By: Megan Hart

“I’m sorry,” he said at once, properly apologetic though I’d been the one to mess up the meeting. “I was running late, and then…”

I wasn’t going to tell him I’d been an idiot and mistaken a real stranger for the faux. “It was a mistake. No need to be sorry. Can we reschedule?”

“Yes! Sure, sure. Great.” He sounded eager, and I thought of Mrs. Smith’s description. Dark hair. Earring. Slim build. Damn. I was thinking of Sam again. “Um…do you want the same…?”

“I don’t, actually. I think I’m kind of soured on strangers.”

He laughed, just a little, as if he wasn’t sure I was joking. “All right. So what would you like, then?”

I’d paid quite a bit of money for the use of his time and conversation, and since I couldn’t get it back, I might as well use it up. “Do you like dancing, Jack?”

A pause. I heard an intake of breath. Not a hiss or a gasp. Something deeper. A peculiar huff-breath-hold and a subtle sigh. He was smoking. “Yeah. I like to dance.”

Mrs. Smith had assigned a smoker to me? Interesting. Well, I had requested someone different than my usual. I didn’t like smoking, as a rule, though it did look sexy.

“Great. I want to go dancing. Does Friday night work for you?”

Another pause. I heard the shuffle of papers. “Yes.”

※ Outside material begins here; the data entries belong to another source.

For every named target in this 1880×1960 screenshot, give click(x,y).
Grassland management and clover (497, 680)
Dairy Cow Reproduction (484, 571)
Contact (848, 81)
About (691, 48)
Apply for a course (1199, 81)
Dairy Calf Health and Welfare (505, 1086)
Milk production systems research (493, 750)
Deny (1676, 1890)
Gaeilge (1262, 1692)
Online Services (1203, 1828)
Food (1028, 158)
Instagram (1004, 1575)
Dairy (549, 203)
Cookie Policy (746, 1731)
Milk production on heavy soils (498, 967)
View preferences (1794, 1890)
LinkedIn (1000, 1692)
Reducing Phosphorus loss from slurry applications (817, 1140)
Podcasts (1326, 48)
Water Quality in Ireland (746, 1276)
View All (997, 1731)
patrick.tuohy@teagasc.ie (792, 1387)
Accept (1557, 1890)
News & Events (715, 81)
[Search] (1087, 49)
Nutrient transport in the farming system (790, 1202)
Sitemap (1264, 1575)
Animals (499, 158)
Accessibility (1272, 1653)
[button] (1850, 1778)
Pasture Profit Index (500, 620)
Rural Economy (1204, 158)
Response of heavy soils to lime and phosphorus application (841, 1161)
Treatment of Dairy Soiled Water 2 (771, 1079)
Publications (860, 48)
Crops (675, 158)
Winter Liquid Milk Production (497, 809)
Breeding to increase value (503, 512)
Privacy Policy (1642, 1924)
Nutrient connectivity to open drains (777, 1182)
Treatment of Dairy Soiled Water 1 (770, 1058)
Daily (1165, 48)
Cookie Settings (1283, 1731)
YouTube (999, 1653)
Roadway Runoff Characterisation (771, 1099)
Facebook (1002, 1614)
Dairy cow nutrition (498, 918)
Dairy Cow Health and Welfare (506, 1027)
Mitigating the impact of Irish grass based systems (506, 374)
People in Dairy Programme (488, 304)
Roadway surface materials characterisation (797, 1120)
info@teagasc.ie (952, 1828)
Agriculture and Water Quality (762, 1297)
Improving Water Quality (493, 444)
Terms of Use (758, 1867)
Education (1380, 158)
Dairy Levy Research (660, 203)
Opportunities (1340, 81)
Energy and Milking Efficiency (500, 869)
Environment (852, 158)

“I’ll meet you just outside the parking garage on Second Street at nine o’clock.” I didn’t have to check my calendar. “Listen, Jack. Since the arrangements have changed, can you tell me what you look like?”

Jack’s deep voice became a low chuckle. “Sure. I have black hair and blue eyes. I’ve got two earrings in my right ear and one in my left, and a ring in my left brow.”

I must have made some sort of noise, because he laughed again. “Is that okay?”

“It’s fine.” If I’d known all that, I’d never have mistaken Sam for the gentleman I’d contracted. Then again…yeah. A stranger.

“Let me ask you something else, Jack.”

I heard the distinctive huff-breath-hold again. “Yeah?”

“How tall are you?”

“I’m almost six feet. Is that okay, too?”

“Perfect,” I said, since any other answer would have sounded rude, and we both hung up.

He was definitely not going to be Sam.

Chapter 03

“Where’s your head, Grace? Up your rear?” As usual, my dad didn’t pull any punches. He waved the folder stuffed with bank statements in my direction. “C’mon, talk to the old man.”

Somehow I couldn’t imagine confiding in my dad that I’d picked up some guy in a bar and spent a few hours fucking him in a hotel room, and that my concentration was for shit since all I could think about was doing it again with somebody else.

“Sorry, Dad.”

“Sorry?” My dad shook the folder again. “You think I don’t have better things to do than spend my time balancing your checkbook?”

I managed a genuine smile for my dad at that. “What else would you be doing?”

“Fishing.” He peered at me over the rim of his half specs. “That’s what I’d like to be doing.”

“Since when do you fish?” I leaned across the desk to yank back my folder, but my dad grabbed it out of the way.

“Since I retired and your mother told me I’d better find something to do to keep me out of the house.”

I sat back in my chair with a laugh. “Uh-huh.”

Even nearly three years later, it still felt wrong to be on the other side of this desk while he sat in the chair meant for clients. I don’t think he liked it much, either, if the way he waved that folder was any indication. I didn’t need my dad to go over the books for me, just like I didn’t need him to ask me if I had enough gas in my car or if I needed someone to come in and fix my sink. I didn’t like feeling second-guessed. He didn’t entirely want to let go. It was half on the verge of ugly.

My dad grunted and pushed his glasses back up on his nose. He spread out the statements and stabbed one with his finger. “See, there? What’s this for?”

Two clicks of the mouse brought up my accounting program, a system my dad had never used. “Office supplies.”

“I know it’s office supplies. The charge is from the office-supply store. I want to know why you spent a hundred bucks!”

“Dad.” I tried to keep calm. “It was for printer ink, computer paper and stuff like that. Look for yourself.”

He didn’t do more than glance at the monitor before he dived back into the pile of papers. “And why are we getting a cable bill?”

“We aren’t.” I plucked it from his hand. “That’s mine.”

My dad wouldn’t ever come out and accuse me of trying to slip my personal bills into the funeral home’s accounting. He’d hammered hard the idea that the home’s expenses had to be kept separate from family bills enough times that I had no trouble remembering it. Considering the fact I’d be expected to cut my salary should the business require it, I didn’t see any issue with paying for my cable bill out of the same bank account, especially when it was ridiculous to have two separate cable Internet accounts to serve one location. I lived just upstairs. I could share the home’s wireless.